Choosing your lenses
Choosing the right glass to put in front of your sensor is a critical part of any system kit. Most professionals will tell you that it is 'all about the lens,' and in my opinion they are not wrong. A good quality lens makes all the difference. Do however bear in mind that certain lenses are limited to certain systems. Although converters are available in most situations, the cheaper ones often inhibit some basic functionality (i.e. autofocus). Assuming you have settled on a system/brand already, here are some general tips for beginners on selecting some good lenses to cover all eventualities.
“Fast” in this context refers to a lens with a wide aperture. This means that the opening in the lens permits more light than narrower ones. In practical terms this means that you can record more light in a shorter time. Fast lenses are useful for lowlight situations, as well as creating more bokeh (out of focus blur) for when you want to isolate your subject. A good example of such a lens is sometimes called 'a nifty fifty.' At a focal length of 50mm on a full frame sensor and a maximum aperture of f/1.8 this is a good all-rounder lens and I thoughly recommend having one in your kit bag.

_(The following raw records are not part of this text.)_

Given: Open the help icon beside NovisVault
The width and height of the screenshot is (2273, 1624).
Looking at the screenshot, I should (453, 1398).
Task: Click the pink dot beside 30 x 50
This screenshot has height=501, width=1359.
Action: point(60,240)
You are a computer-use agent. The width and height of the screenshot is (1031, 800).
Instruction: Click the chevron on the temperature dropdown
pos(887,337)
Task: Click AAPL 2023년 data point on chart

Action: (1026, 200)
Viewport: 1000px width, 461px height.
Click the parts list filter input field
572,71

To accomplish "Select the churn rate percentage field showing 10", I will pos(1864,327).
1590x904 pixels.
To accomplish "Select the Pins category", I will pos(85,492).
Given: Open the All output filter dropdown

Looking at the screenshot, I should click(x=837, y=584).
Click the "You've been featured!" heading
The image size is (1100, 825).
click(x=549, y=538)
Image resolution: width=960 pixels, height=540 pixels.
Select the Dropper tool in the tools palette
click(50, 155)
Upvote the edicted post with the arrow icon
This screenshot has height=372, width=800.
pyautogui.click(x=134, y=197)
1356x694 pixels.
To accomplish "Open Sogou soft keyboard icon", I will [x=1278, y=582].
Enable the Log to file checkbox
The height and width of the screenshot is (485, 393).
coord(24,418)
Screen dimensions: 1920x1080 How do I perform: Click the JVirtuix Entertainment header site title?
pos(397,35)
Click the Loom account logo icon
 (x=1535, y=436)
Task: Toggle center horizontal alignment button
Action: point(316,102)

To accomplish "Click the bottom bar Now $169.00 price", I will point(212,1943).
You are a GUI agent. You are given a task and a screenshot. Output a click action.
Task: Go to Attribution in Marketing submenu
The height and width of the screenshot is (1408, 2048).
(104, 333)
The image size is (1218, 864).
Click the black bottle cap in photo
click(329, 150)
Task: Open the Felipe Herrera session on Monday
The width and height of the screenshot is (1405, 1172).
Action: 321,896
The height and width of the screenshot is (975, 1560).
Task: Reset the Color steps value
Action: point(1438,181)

Details fascinate me, and having sufficient length to reach them is vital for the kind of photography that I want to do. As a result, having a dependable telephoto lens is very important. Primes are advised for top quality imagery, and despite what marketing departments say, try and use lense options native to your manufaturer. Standard zooms come in a variety of focal ranges. Using a teleconverter for extra reach permits either 1.4x or 2x magnification on top of this, and utilises an effective crop of the central part of the frame, which is usually the sharpest. It is easy to spend a lot of money on telephoto and prime lenses, sadly. I use a lot of vintage glass and make the most of what I have.
There are some situations where you will have no hope of fitting everything in one frame. From mountainous vistas to street scenes and close quartered, cramped venues, having a wide angle lens is simply essential if you want to capture the scale of a place; be it large or small. The widest I have ever owned was a SIGMA 8-16mm, which - if anything, was a little too wide... I favour rectilinear wide-angles over fisheye lenses as barrel distortion is easier to correct in post processing. This is not to say however that fisheyes do not have their place in your kit bag. In fact they are a great deal of fun, and can be of great effect in landscape situations where you do not notice the bulbous pincushion distortions that are symptomatic of this kind of lens.
A mid-range zoom, or sometimes referred to as a 'travel' zoom is a fairly self explanatory addition. Around 40-150mm is a standard focal length range, and proves to be a very flexible when shooting from a car window or similar. I find my travel zoom spends most time on my camera when I am shooting portraits and street photography. This kind of lens grants you just enough zoom to isolate details, while still being able to manage when you find a broader subject.
Lots of people will tell you not to bother weighing down your already cumbersome kit bag with anything non-essential, but I believe there needs to be more fun in one's everyday. From reflex lenses to macro tubes, there is always something to interest me and fiddle about with. Some of the cheaper third-party lenses offer some zany focal lengths/distortions. Also, you may consider buying some vintage glass. Manual lenses teach you a huge amount about basic photography and are a joy to use. Such experimentation is good for creativity. Finding out how much fun you can have with different gear is half the joy of photography; in my view at least.